Cybercriminals have moved well beyond the theft of social security numbers (SSNs) and credit card data when it comes to healthcare organizations: They’re now employing more complex schemes to pick up detailed health records, as one new report out this week explains.
According to a new study by researchers at InfoArmor of four attacks against US-based healthcare organizations, attackers in a theft campaign this spring were able to steal at least 600,000 detailed patient records and place 3 terabytes of associated data on the Dark Web’s black market. These included MRI and X-ray images, patient-specific biometrics, and doctor’s treatment notes.
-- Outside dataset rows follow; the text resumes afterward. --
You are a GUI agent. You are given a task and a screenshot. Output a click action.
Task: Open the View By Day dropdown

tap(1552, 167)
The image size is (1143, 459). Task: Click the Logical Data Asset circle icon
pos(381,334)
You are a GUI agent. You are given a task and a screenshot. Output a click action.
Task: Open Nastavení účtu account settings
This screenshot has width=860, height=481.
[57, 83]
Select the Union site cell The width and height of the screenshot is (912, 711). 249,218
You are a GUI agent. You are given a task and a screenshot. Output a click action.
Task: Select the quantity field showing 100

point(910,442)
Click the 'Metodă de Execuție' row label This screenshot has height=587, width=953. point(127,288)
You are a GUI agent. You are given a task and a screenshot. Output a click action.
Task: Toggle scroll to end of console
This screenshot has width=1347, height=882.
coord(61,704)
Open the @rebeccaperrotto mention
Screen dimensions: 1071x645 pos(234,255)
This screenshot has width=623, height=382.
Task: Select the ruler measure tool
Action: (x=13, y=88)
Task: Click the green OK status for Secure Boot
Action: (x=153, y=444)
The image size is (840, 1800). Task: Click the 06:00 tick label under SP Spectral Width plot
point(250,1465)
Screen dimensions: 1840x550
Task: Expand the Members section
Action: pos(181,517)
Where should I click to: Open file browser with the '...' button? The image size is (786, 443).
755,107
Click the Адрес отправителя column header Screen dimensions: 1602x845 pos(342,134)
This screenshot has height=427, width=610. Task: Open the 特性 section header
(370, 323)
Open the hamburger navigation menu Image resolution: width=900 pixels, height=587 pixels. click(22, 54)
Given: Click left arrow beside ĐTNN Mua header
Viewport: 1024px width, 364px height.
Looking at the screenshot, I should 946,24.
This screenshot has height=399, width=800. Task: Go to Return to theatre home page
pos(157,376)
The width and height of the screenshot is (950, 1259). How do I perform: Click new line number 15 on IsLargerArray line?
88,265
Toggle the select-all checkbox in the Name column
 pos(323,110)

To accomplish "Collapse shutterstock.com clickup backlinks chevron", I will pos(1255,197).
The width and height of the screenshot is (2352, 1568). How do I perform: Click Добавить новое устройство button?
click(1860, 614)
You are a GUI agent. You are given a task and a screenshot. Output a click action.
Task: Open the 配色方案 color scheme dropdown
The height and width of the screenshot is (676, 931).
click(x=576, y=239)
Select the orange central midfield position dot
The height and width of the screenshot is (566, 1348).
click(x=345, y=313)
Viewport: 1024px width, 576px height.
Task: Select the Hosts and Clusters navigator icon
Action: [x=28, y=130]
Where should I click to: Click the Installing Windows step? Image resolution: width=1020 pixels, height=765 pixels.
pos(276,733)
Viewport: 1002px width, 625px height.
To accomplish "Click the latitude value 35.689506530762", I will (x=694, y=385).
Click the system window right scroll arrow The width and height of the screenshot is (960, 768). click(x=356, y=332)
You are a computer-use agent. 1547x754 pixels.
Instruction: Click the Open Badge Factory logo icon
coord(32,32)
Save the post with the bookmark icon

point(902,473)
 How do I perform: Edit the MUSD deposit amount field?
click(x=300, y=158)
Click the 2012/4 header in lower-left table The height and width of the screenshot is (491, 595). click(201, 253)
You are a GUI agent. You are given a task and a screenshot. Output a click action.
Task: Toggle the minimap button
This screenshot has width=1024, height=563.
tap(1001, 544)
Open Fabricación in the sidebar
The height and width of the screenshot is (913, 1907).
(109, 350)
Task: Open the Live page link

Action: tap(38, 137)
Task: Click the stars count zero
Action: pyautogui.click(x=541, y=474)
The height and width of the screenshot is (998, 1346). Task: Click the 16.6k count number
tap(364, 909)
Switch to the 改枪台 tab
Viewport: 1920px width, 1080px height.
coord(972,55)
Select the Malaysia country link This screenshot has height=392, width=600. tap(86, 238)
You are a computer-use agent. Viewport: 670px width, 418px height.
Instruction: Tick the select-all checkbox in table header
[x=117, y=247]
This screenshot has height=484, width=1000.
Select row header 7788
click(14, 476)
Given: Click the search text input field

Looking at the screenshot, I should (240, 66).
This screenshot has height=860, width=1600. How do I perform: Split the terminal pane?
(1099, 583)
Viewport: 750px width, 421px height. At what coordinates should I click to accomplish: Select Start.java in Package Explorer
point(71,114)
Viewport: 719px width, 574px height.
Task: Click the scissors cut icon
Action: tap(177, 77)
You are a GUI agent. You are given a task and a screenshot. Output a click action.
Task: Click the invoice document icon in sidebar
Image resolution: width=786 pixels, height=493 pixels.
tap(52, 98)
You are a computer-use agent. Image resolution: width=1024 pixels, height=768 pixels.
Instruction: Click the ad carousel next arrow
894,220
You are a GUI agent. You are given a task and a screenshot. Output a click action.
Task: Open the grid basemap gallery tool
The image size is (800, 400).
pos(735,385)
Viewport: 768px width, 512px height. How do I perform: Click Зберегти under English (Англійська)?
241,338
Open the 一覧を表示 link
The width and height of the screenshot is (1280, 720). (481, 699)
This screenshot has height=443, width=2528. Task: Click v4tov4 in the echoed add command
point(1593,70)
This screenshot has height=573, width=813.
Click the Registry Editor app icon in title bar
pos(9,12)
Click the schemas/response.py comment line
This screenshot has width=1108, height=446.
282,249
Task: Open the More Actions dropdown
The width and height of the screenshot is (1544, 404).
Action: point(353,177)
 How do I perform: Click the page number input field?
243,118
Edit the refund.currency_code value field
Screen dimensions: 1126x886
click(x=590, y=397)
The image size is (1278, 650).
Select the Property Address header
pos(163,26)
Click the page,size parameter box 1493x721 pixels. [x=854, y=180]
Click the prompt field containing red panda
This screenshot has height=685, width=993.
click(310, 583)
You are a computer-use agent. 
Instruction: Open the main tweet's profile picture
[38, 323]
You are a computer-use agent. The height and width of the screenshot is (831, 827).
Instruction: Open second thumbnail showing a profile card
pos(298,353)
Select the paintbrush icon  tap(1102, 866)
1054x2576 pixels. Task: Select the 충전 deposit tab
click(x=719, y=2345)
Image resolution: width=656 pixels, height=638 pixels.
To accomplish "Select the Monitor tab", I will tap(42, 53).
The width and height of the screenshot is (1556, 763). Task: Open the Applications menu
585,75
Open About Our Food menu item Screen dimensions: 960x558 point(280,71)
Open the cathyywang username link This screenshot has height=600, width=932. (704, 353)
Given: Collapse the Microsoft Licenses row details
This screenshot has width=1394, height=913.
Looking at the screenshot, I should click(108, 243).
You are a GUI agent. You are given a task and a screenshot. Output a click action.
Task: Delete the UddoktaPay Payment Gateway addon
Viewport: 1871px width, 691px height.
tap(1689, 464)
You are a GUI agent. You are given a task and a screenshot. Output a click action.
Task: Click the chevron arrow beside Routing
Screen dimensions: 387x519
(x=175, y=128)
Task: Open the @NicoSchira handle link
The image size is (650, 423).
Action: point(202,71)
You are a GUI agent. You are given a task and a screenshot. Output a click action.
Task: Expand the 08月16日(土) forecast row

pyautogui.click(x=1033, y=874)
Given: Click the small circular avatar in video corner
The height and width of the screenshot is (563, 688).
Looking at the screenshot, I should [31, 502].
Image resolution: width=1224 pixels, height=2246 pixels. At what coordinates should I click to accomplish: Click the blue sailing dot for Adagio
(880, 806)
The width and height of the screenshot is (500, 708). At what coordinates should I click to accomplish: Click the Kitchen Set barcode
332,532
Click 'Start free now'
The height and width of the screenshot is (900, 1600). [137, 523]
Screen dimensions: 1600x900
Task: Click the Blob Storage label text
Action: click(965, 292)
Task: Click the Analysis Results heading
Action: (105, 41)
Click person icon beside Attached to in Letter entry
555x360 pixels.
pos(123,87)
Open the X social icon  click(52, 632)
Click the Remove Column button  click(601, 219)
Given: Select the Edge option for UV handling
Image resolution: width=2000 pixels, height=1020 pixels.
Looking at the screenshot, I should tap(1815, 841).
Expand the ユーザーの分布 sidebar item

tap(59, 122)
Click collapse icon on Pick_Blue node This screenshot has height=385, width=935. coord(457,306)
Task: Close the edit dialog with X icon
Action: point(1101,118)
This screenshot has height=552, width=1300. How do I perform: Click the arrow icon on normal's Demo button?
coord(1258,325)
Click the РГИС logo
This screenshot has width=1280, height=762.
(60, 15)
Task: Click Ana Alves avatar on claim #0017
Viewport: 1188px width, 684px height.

In initial reports of the breaches that came to light last month, the threat actors themselves claimed they had access to millions of records, as well as persistent unauthorized access to medical organizations’ systems for ransomware distribution.
Initial reports show at least part of the compromise was achieved through a zero-day attack against the remote desktop protocol (RDP), and that one of the databases was being shopped around for nearly $500,000.
According to InfoArmor Chief Intelligence Officer Andrew Komarov, who led research into this campaign and wrote the brief released this week, attackers like these are building momentum with their attacks. They are broadly targeting the healthcare IT infrastructure, digging not just into weakly defended traditional networks, but also connected medical devices, mobile computing devices used by medal staff and, most profitably, electronic health records (EHR) systems. In this instance, the bad actors were able to gain access to victims’ centralized EHR records through a compromised host for EHR software SRSsoft.
“In some cases, these systems stored all of the data in local files or in the Microsoft Access desktop databases without any special user access segregation, which created a serious risk of data theft once the network host was compromised,” Komarov says, noting that this was how one healthcare institution in Montana was hit.
According to a report out from the Brookings Institution in May, 23% of all reported data breaches occur at healthcare organizations, and IBM reported that last year the rate of attacks struck healthcare more than any other industry.
Further, the Ponemon Institute reported that almost 90% of healthcare organizations have been hit by a breach in the past two years, costing the industry $6.2 billion.
The heat on healthcare has cranked up this year as attackers are learning new, nefarious ways of monetizing the industry’s poor security posture, including through profitable cyber-extortion attacks. The first half of this year has seen a wave of successful ransomware bids against healthcare organizations and hospitals, nabbing the bad guys as much as $17,000 per system hostage.